-- Task instructions --
The expected response is the full listing, retyped exactly, without its images.

######

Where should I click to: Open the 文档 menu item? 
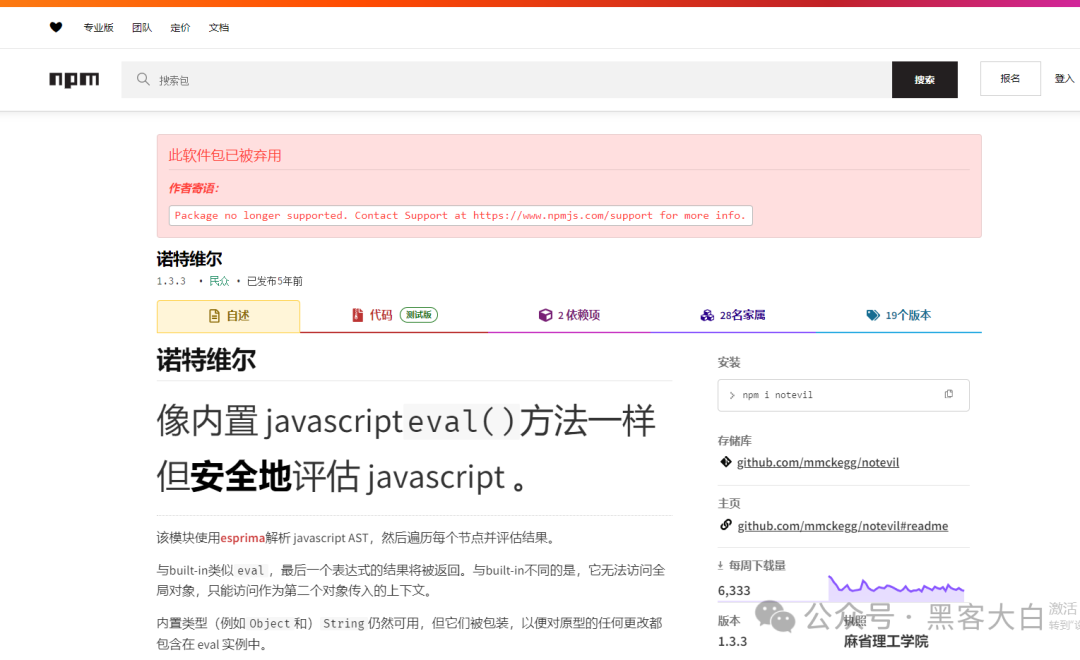pos(218,27)
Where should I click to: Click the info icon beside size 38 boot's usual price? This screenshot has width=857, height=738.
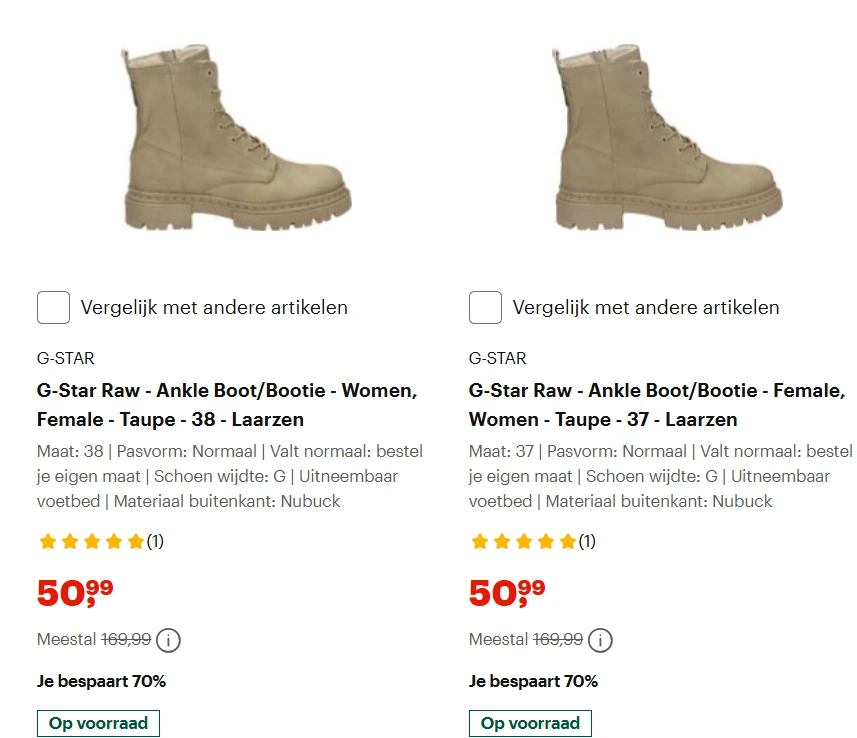pos(168,640)

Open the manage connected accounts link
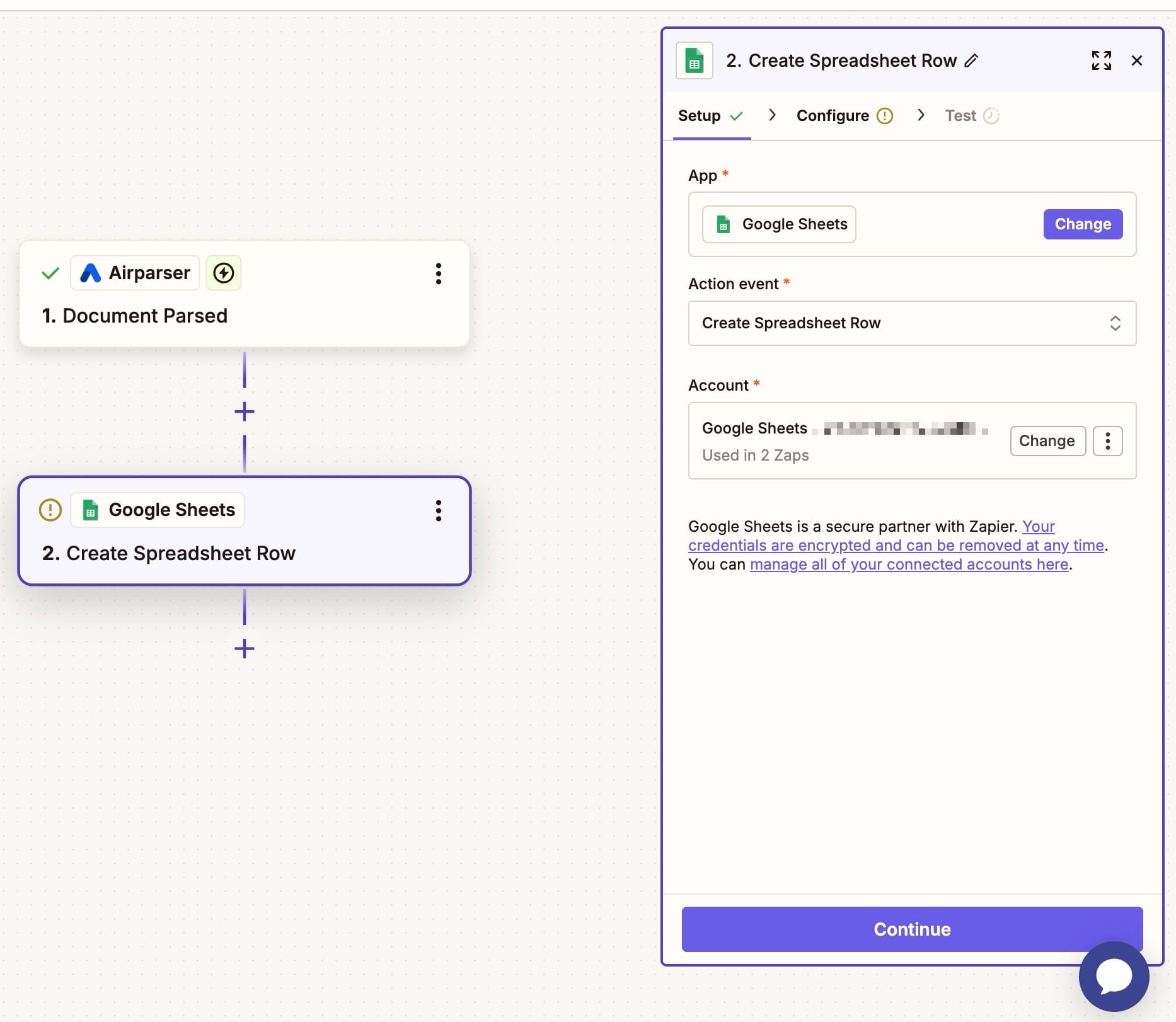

######

-- Answer to this problem --
Where should I click to: Open the 文档 menu item? 
pos(218,27)
Where should I click to: Click the info icon beside size 38 boot's usual price? This screenshot has width=857, height=738.
pos(168,640)

Open the manage connected accounts link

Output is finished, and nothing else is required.